Demographic transition model. See description below image
Figure 2.11 The demographic transition model. The question mark after stage 5 indicates that human society has not developed enough to give conclusive evidence of the later stage trend.
Click for a text description of Figure 2.11

Graph of birth and death rate per thousand over time through four stages. The four stages from longest time ago till now are: stage 1 – premodern, stage 2 – urbanizing/industrializing, stage 3- mature industrial, stage 4 – post-industrial.

Total population begins is steady through stage 1 increasing drastically till stage three where it stays steady till the end of stage four where is starts to drop slightly.

Birth rate is fluctuating between 36 and 40 births per thousand during stage 1, steading out to ~38 births per month in stage 2 then dropping steadily in stage 3 till it steadies out ~12 births per thousand in stage 4. At the very end of stage 4 it starts to drop slightly.

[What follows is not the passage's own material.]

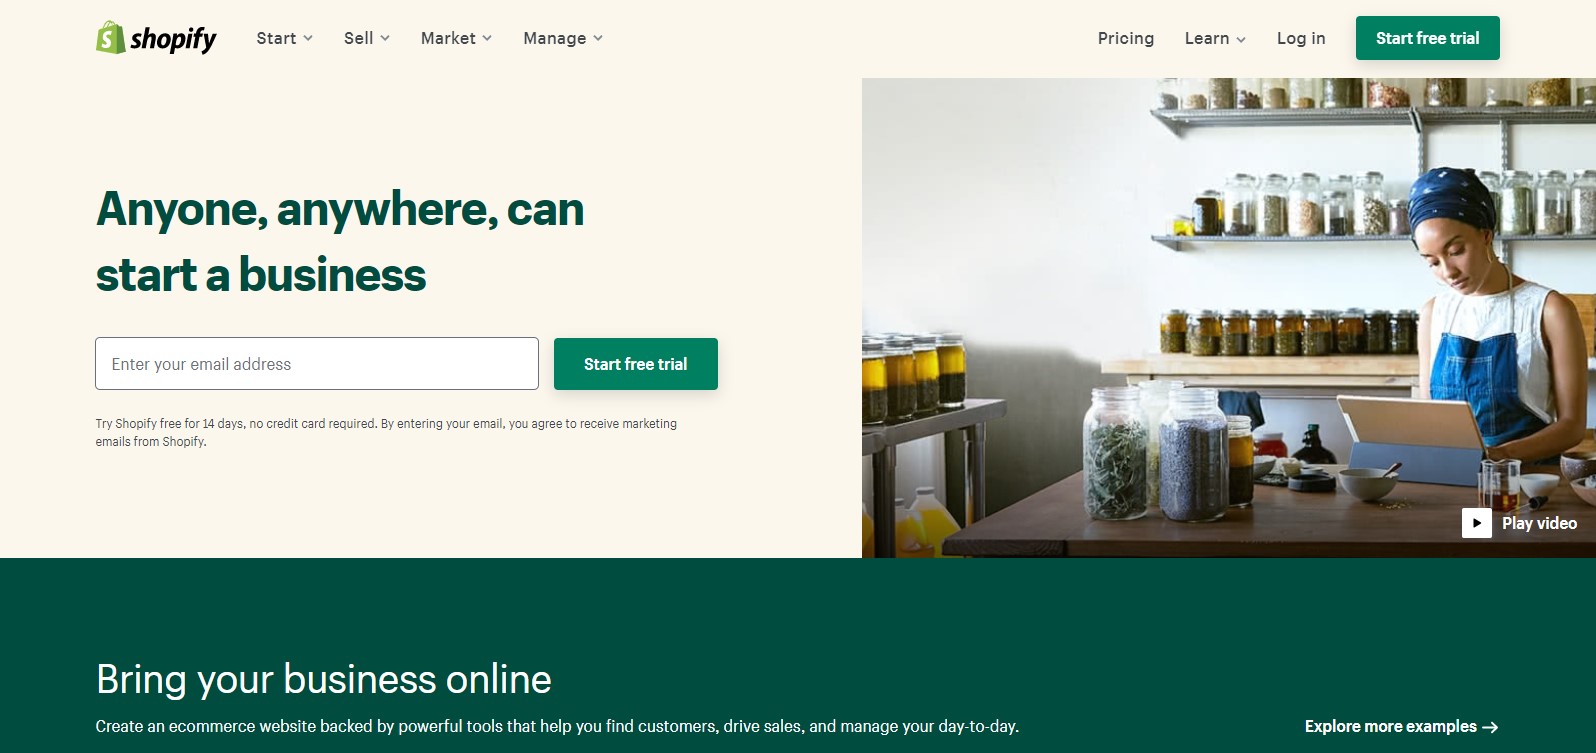Viewport: 1596px width, 753px height.
Task: Open the Explore more examples link
Action: (1401, 727)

Death rate is fluctuating between 36 and 40 deaths per thousand during stage 1, declining roughly during stage 2 to ~15 deaths per thousand, then declining less rapidly in stage 3 to ~12 deaths per thousand in stage 4.

The Takeaway

As you have now read, there are many different viewpoints on the impact of humans on their environments. Malthus and his modern proponents like Ehrlich have made many dire predictions, none of which have come true. Does that mean that human population has nothing to do with human impacts on the environment? Of course not. What it does mean is that population is far from the whole story and that technology and human adaptation are also incredibly important. The Demographic Transition model suggests that the global population will eventually stabilize, or even contract. Does that mean that economic development and equal rights are the checks to population growth that Malthus called for? Perhaps. One thing we can say for sure is that these issues are far too complex for any one theory or approach to be completely correct. Keep your critical eyes open as we continue through the course!